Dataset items
-- Opening Marker --

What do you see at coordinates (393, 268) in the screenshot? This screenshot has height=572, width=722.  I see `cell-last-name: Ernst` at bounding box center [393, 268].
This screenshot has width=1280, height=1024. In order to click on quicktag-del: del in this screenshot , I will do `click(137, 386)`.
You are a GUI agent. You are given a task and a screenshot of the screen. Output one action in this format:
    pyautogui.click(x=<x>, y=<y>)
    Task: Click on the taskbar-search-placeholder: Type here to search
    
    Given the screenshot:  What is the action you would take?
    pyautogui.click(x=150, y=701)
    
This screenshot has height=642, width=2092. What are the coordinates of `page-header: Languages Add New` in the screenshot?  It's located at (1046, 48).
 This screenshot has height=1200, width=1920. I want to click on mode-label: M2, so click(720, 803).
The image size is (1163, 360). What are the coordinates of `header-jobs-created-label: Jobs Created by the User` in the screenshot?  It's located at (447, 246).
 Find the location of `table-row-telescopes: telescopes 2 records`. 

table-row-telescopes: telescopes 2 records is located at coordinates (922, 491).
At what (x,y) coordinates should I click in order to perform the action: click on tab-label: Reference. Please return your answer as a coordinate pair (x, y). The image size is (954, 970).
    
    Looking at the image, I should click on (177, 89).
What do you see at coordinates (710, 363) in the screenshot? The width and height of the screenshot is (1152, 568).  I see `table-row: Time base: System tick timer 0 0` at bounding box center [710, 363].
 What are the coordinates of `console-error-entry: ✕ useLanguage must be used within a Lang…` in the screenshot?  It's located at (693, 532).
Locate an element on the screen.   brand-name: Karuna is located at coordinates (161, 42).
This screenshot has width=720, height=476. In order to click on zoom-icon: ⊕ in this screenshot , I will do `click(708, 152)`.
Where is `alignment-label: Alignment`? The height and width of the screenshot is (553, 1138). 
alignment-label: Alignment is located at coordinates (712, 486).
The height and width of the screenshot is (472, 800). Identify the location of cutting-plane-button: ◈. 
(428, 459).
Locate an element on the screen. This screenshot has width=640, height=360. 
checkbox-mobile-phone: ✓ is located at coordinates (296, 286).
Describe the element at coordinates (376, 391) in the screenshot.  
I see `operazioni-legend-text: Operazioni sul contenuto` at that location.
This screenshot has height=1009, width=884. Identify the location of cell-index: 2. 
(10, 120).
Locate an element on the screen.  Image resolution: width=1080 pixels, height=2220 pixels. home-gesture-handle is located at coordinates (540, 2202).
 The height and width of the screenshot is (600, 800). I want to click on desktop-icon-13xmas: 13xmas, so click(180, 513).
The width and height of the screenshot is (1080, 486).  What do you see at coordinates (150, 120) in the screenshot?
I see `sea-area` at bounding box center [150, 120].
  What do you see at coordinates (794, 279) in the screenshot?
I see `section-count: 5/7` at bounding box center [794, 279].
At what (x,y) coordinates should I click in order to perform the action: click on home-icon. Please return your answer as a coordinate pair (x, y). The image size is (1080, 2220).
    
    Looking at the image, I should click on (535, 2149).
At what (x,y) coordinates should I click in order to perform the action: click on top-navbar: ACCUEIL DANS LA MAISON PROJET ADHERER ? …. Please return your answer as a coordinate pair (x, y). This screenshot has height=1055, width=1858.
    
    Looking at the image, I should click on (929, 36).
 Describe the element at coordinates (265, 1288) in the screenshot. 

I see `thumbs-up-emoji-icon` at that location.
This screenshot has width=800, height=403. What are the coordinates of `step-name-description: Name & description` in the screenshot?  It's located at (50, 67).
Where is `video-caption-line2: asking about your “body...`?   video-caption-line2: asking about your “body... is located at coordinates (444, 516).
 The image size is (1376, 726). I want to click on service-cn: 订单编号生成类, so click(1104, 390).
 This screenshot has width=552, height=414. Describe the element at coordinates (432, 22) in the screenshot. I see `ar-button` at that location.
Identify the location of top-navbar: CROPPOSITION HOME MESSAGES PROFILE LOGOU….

-- Closing Marker --

Can you quote, word for word, the records from their very start through the line containing "This screenshot has width=1280, height=1024.", including that line?

* Task answer:
What do you see at coordinates (393, 268) in the screenshot? This screenshot has height=572, width=722.  I see `cell-last-name: Ernst` at bounding box center [393, 268].
This screenshot has width=1280, height=1024. In order to click on quicktag-del: del in this screenshot , I will do `click(137, 386)`.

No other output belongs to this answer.